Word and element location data
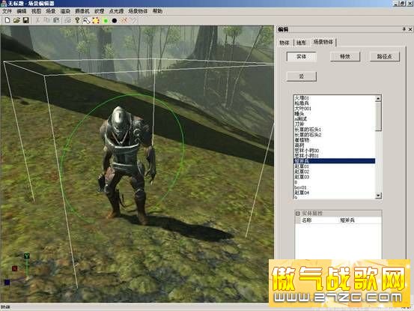Open the 文件 menu

click(x=7, y=11)
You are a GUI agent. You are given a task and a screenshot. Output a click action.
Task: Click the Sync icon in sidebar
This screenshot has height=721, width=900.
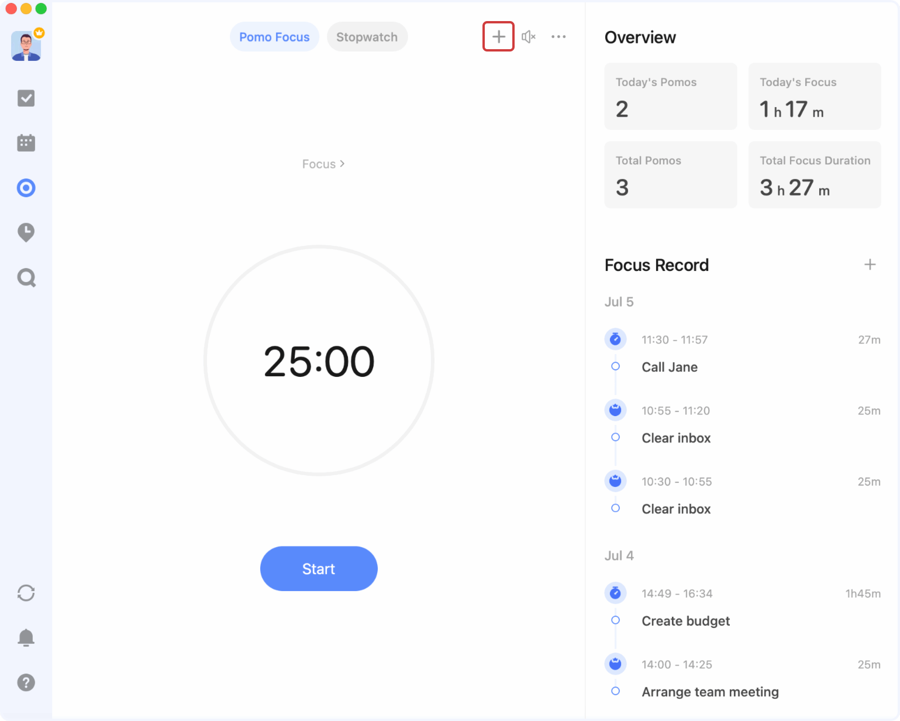[x=26, y=593]
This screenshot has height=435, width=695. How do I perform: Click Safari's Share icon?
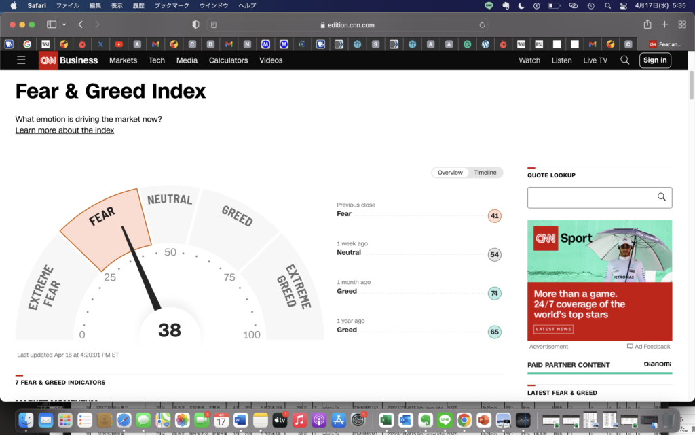tap(647, 24)
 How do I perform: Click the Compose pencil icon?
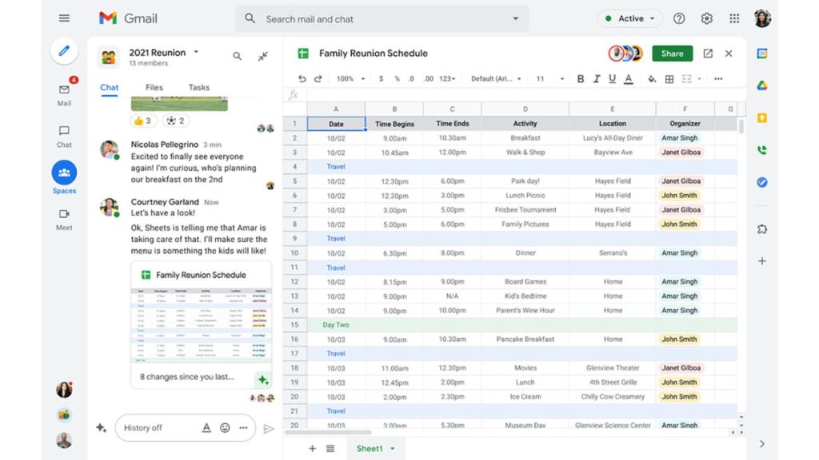coord(64,51)
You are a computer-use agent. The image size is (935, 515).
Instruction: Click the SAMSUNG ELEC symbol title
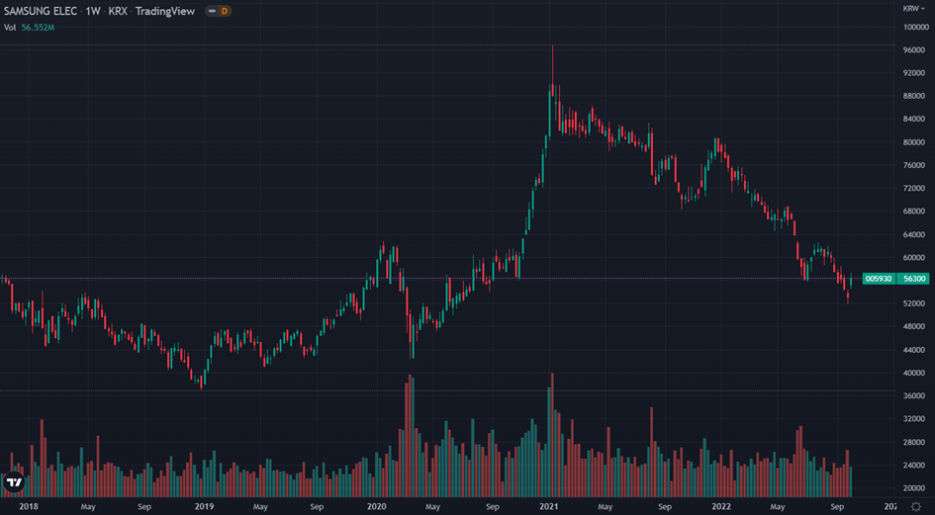pos(42,11)
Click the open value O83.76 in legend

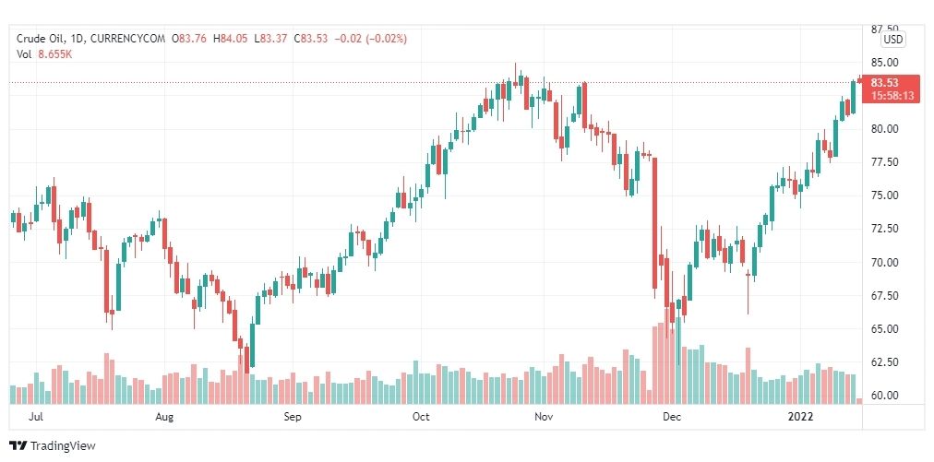coord(189,39)
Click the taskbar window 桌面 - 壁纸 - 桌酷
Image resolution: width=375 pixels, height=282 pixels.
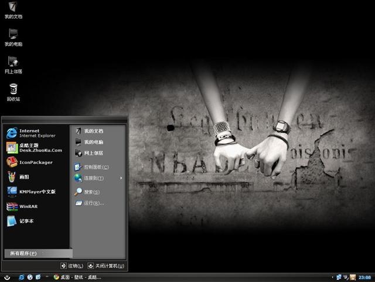point(78,277)
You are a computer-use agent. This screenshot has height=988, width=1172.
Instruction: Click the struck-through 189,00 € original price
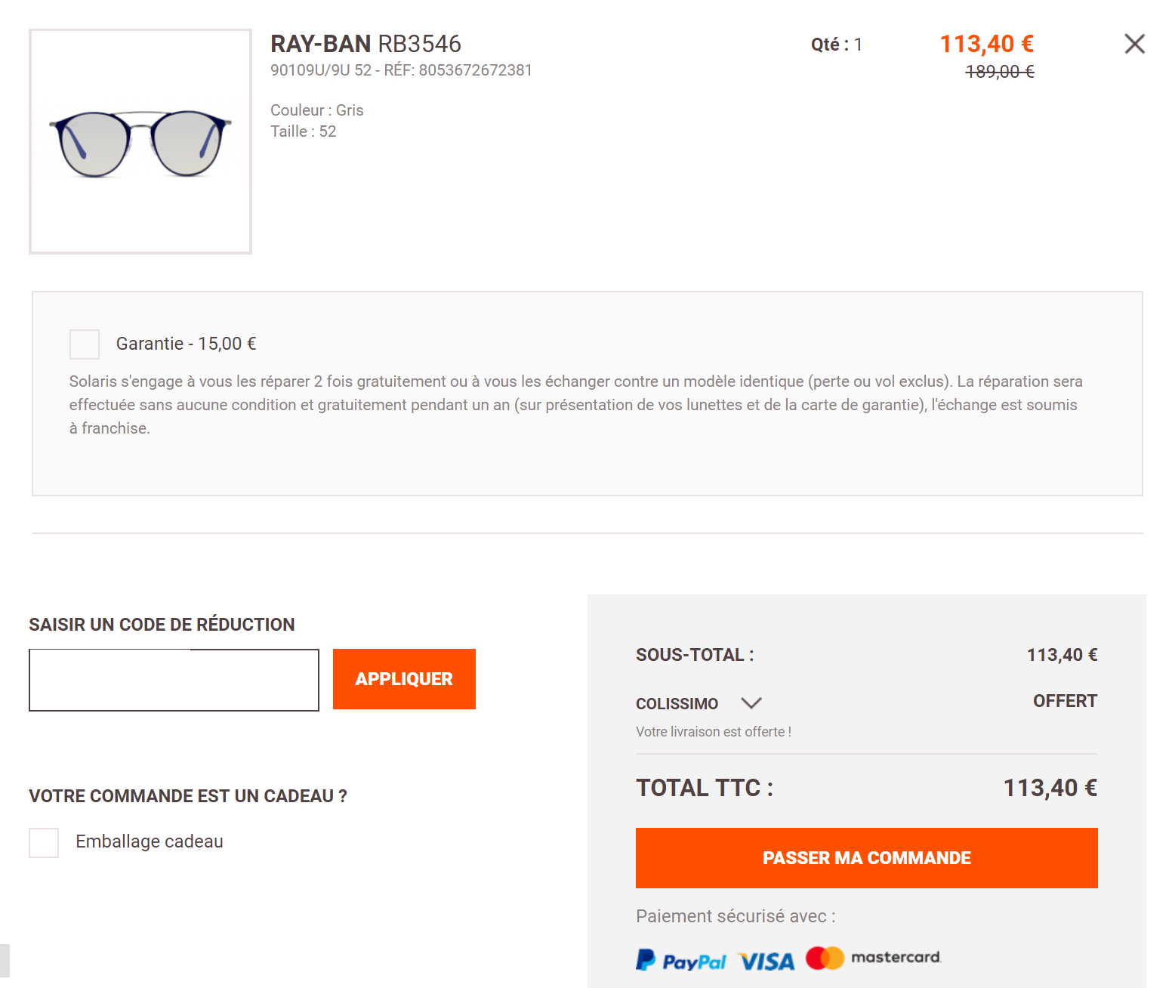pos(1000,72)
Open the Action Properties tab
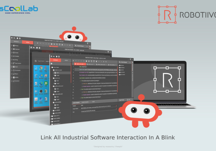This screenshot has width=216, height=151. (76, 103)
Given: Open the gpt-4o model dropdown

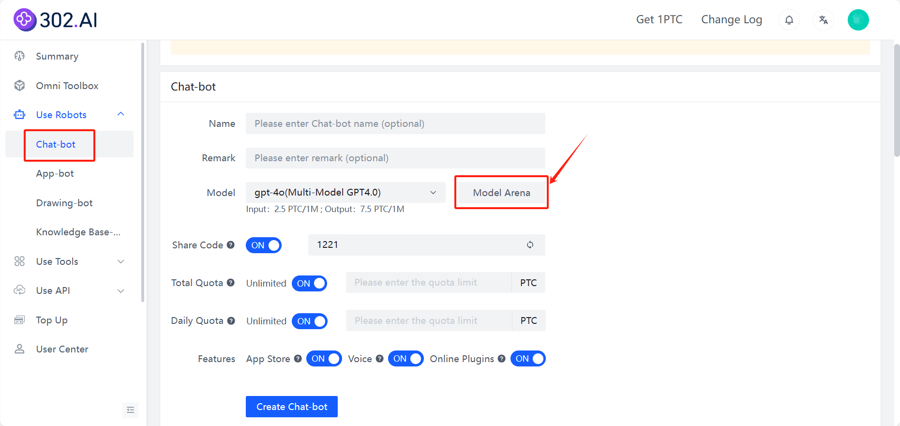Looking at the screenshot, I should 345,193.
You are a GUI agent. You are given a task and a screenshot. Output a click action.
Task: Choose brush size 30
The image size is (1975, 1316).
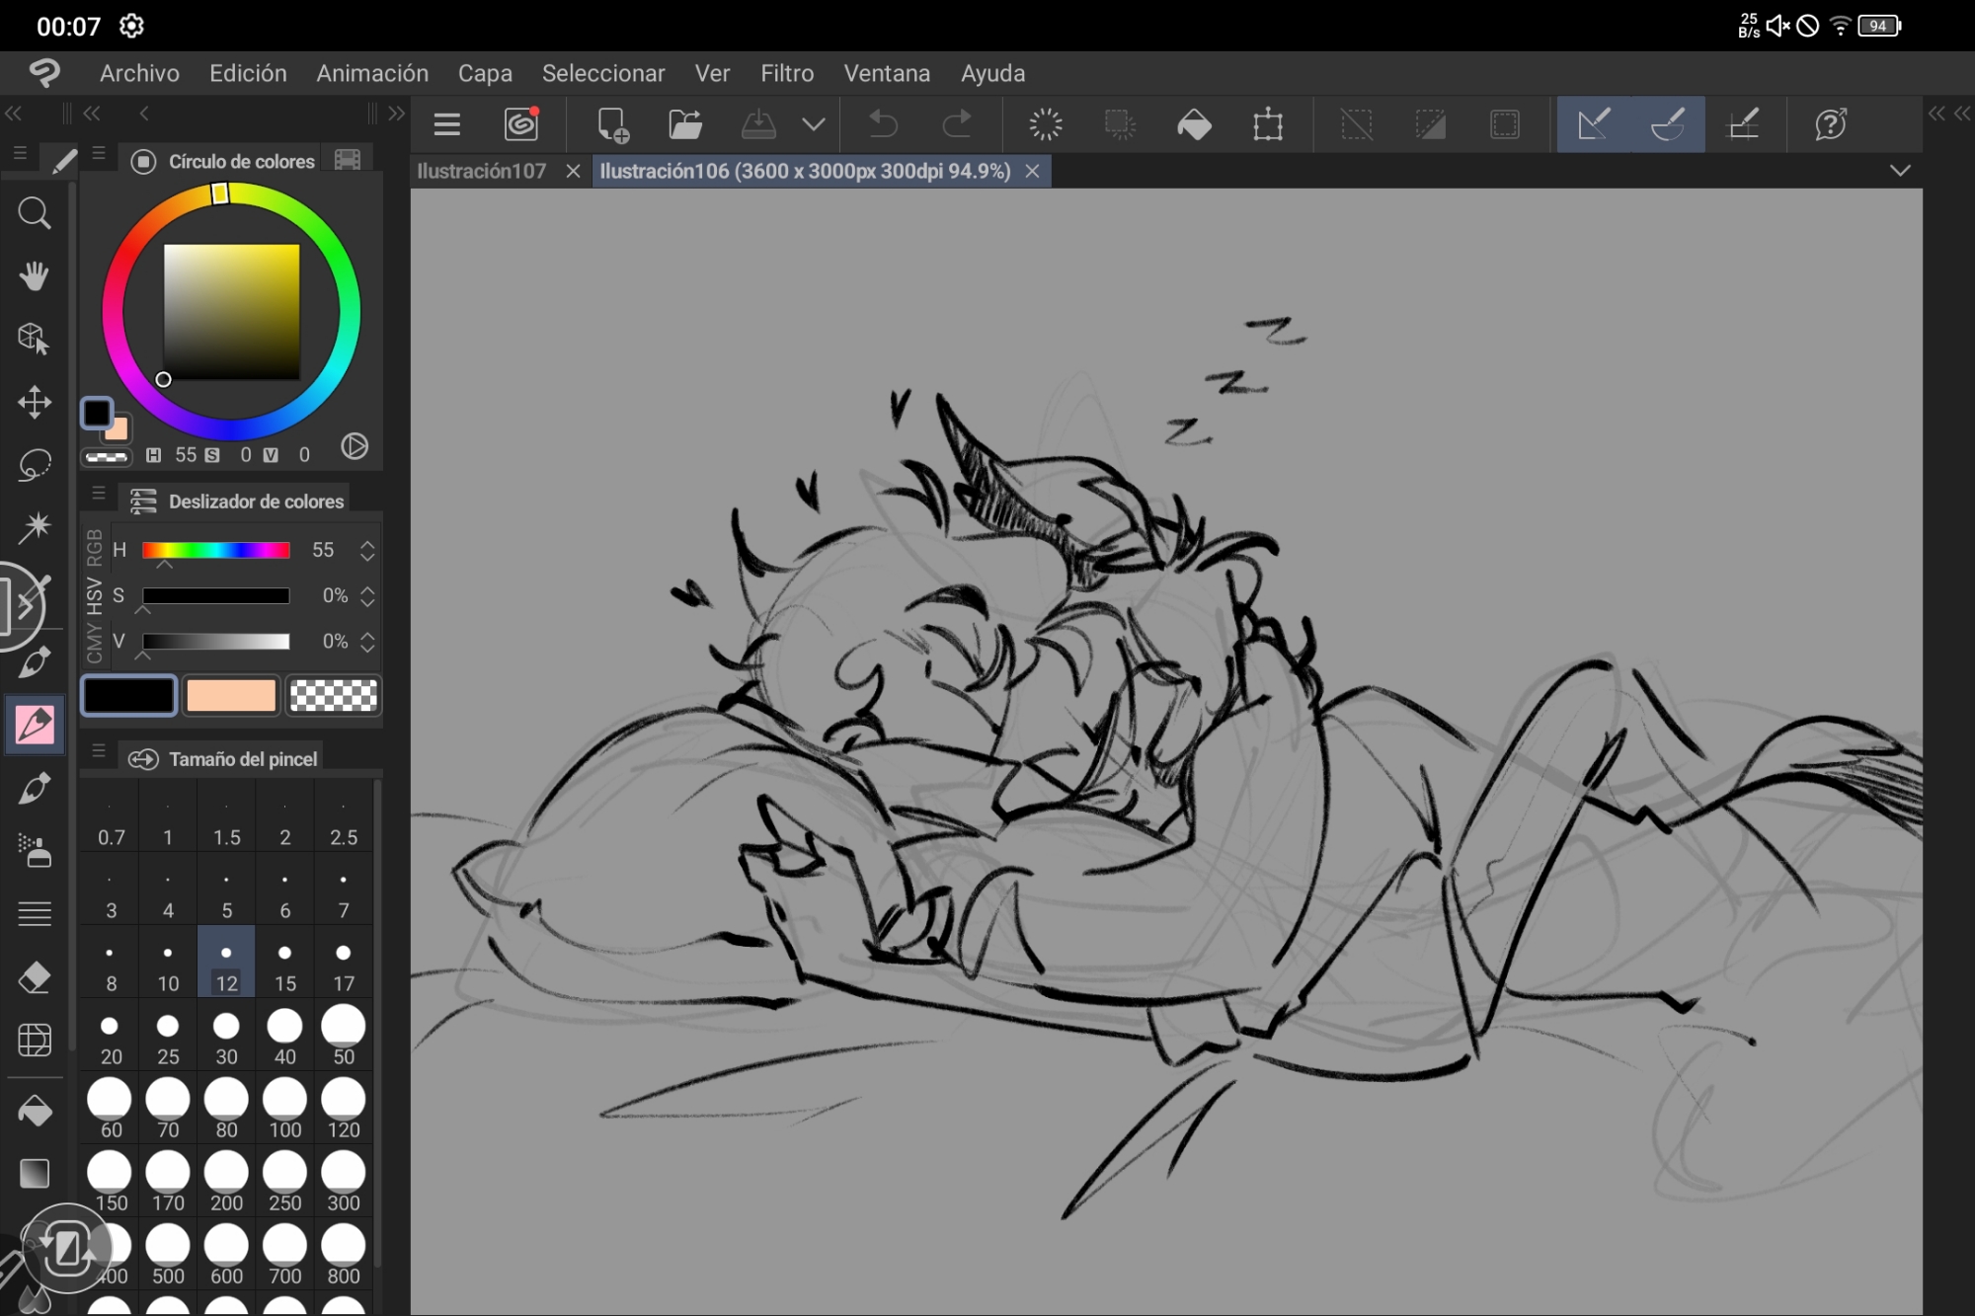coord(226,1038)
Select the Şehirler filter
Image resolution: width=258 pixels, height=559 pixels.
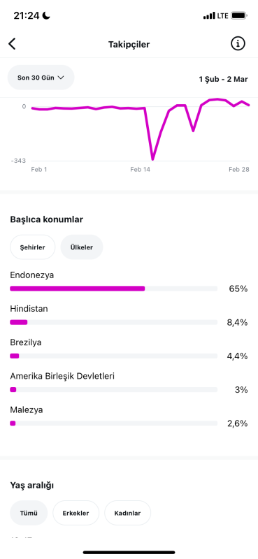tap(32, 247)
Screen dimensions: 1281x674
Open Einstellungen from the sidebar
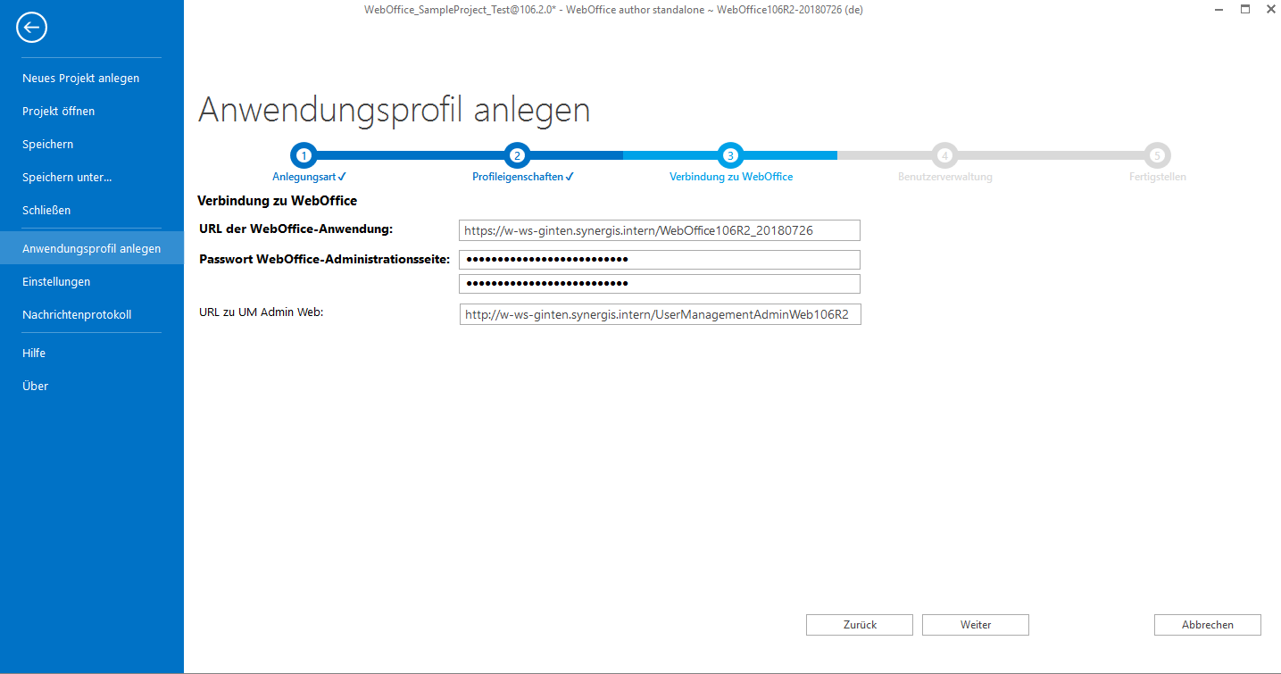point(57,281)
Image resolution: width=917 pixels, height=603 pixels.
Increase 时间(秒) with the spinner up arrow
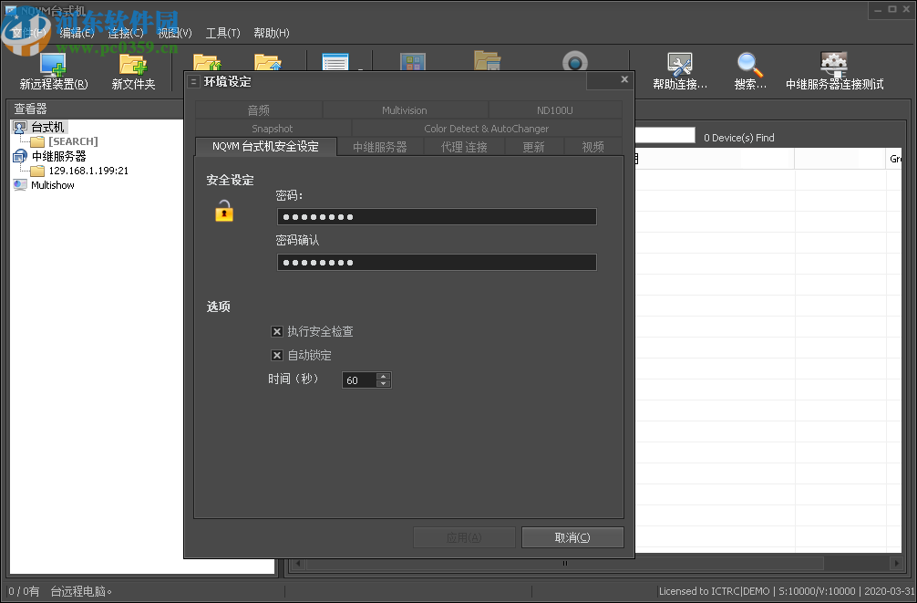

#### Problem to solve
Reproduce the entire listing above word for word, with the pictures left out.

#### Output of the exercise
Open the 文件 menu

click(x=7, y=11)
You are a GUI agent. You are given a task and a screenshot. Output a click action.
Task: Click the Sync icon in sidebar
This screenshot has height=721, width=900.
[x=26, y=593]
This screenshot has height=435, width=695. How do I perform: Click Safari's Share icon?
tap(647, 24)
 How do I perform: Click the Compose pencil icon?
coord(64,51)
You are a computer-use agent. The image size is (935, 515).
Instruction: Click the SAMSUNG ELEC symbol title
pos(42,11)
Click the open value O83.76 in legend

coord(189,39)
Click the taskbar window 桌面 - 壁纸 - 桌酷
Image resolution: width=375 pixels, height=282 pixels.
point(78,277)
You are a computer-use agent. This screenshot has height=988, width=1172.
Instruction: Click the struck-through 189,00 € original price
pos(1000,72)
Open the Action Properties tab
This screenshot has width=216, height=151. (76, 103)
Given: Open the gpt-4o model dropdown

Looking at the screenshot, I should 345,193.
You are a GUI agent. You are given a task and a screenshot. Output a click action.
Task: Choose brush size 30
The image size is (1975, 1316).
coord(226,1038)
Select the Şehirler filter
Image resolution: width=258 pixels, height=559 pixels.
tap(32, 247)
Screen dimensions: 1281x674
Open Einstellungen from the sidebar
point(57,281)
Image resolution: width=917 pixels, height=603 pixels.
Increase 时间(秒) with the spinner up arrow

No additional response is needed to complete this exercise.